TWI by Dustin Abbott said:


> This little discussion may be key to at least some of the varying opinions on the AF of the 6D. I think it depends on one's shooting style. I tend to be a little more deliberate in my approach, and, frankly, the 6D works for me. I can't remember the last time I let a camera automatically select the AF point. I have had my most successful year commercially shooting 6D bodies exclusively. I don't have any problems at weddings and events, myself, but I do know my gear pretty well. IQ trumps all for me, and the 6D delivers as well or better than any other current Canon option.
> 
> But I have never recommended the 6D to those who shoot sports or a lot of action. They need a more robust AF. If they are a less deliberate shooter or prefer to use zones/auto AF the 6D may not serve them as well either because its AF points are not spread out super wide and there aren't that many of them.



I never let the camera select the points for me either. I always select single points and it is simply having problems with static subjects on the outer points when using the lenses previously mentioned. Consistency and accuracy are just not there like they were when I was using the same lenses on the 5D3 and selecting the outer points respectively. 

I agree that the IQ is the number one factor for me. On that criteria alone, the 6D does as well as any other Canon body. But my issue is that even after calibration, several of my most often used lenses are not getting the same type of AF performance as before outside of the center point. Focus and recompose is something that also does not work for me with my fast lenses so it has been a bit of an adjustment.


----------



## TWI by Dustin Abbott (Dec 20, 2013)

bleephotography said:


> TWI by Dustin Abbott said:
> 
> 
> > JohnDizzo15 said:
> ...



My fastest lens is currently only f/1.8. I have the new 35mm f/2 IS, 85mm f/1.8, 100L, and 135L primes. None of them are as wide as f/1.4, and certainly not f/1.2. I have owned and shot the 50mm f/1.4 but, frankly, it never did too much for me, and I ended up moving both copies I have owned within six months of ownership. That being said, it wasn't because I had focus issues. 

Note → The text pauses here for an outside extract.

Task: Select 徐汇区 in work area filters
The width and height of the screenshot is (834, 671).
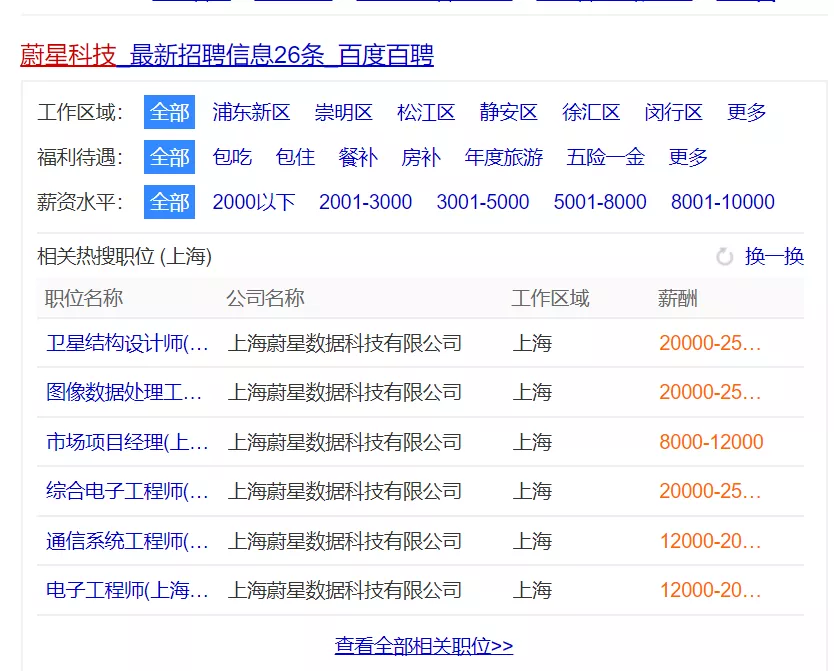Action: click(x=591, y=112)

I recognize from others that lenses like the 85L and the 50L are more challenging to get consistent focus from, but that seems to be true on most bodies (particularly with the 50L). I don't know what to tell you on that.

I can tell you that I have used both the 135L and several 70-200 f/2.8 variants without any issue on the 6D, and the depth of field is just as small (smaller @200mm f/2.8) than either of the other primes. Those two just seem to be a little more finicky, and yet produce stunning results when they are on.

Proper AFMA is a big deal, and sometimes you don't get it right the first time. This becomes increasingly important the wider the aperture is. Technique is also a big part. I shoot events with a 6D/135L combo all the time (and sometimes with a 1.4x II on the 135L) and rarely miss focus.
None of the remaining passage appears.